ASSIGNMENT: All lines from the one containing "Screen dimensions: 1456x813" through the last line below must be duplicated exactly, with nothing outside that span.

#### DATA

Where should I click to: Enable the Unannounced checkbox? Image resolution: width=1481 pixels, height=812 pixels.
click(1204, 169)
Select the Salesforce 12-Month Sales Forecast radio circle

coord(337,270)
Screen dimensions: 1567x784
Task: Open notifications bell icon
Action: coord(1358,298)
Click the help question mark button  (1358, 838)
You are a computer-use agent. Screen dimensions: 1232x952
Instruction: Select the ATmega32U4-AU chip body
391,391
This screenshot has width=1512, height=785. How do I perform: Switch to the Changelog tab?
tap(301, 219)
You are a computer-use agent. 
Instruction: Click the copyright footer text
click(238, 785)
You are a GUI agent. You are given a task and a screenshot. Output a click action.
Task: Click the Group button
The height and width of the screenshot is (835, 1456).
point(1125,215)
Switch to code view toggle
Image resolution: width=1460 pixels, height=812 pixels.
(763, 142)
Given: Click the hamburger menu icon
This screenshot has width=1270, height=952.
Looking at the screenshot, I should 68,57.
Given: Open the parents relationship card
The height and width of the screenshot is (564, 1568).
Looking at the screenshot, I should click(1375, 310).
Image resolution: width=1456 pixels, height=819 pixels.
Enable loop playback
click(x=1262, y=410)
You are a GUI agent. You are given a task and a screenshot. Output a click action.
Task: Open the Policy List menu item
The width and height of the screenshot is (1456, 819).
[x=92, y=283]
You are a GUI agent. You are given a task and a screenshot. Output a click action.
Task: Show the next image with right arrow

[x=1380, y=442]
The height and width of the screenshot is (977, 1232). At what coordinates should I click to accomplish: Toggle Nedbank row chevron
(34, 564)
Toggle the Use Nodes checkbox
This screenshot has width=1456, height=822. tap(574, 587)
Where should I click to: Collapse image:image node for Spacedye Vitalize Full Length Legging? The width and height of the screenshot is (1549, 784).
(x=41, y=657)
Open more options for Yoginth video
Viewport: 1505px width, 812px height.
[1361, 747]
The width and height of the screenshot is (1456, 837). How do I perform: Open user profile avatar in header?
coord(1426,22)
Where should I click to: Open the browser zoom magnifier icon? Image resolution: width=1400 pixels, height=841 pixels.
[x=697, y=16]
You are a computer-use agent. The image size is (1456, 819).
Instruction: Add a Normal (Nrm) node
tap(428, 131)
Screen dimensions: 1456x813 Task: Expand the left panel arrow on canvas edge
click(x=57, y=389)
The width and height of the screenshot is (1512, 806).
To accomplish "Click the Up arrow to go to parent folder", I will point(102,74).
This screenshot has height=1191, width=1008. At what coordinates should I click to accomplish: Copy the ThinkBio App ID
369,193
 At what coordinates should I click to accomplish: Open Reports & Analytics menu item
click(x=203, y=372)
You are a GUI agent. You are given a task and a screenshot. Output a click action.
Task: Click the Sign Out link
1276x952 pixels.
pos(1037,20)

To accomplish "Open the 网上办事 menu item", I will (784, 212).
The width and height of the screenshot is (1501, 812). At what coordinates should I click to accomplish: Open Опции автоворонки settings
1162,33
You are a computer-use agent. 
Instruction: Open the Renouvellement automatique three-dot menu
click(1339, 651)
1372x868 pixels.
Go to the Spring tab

########

WRITTEN RESPONSE:
Screen dimensions: 1456x813 Task: Expand the left panel arrow on canvas edge
click(x=57, y=389)
The width and height of the screenshot is (1512, 806).
To accomplish "Click the Up arrow to go to parent folder", I will point(102,74).
This screenshot has height=1191, width=1008. At what coordinates should I click to accomplish: Copy the ThinkBio App ID
369,193
 At what coordinates should I click to accomplish: Open Reports & Analytics menu item
click(x=203, y=372)
You are a GUI agent. You are given a task and a screenshot. Output a click action.
Task: Click the Sign Out link
1276x952 pixels.
pos(1037,20)

To accomplish "Open the 网上办事 menu item", I will (784, 212).
The width and height of the screenshot is (1501, 812). At what coordinates should I click to accomplish: Open Опции автоворонки settings
1162,33
You are a computer-use agent. 
Instruction: Open the Renouvellement automatique three-dot menu
click(1339, 651)
1372x868 pixels.
Go to the Spring tab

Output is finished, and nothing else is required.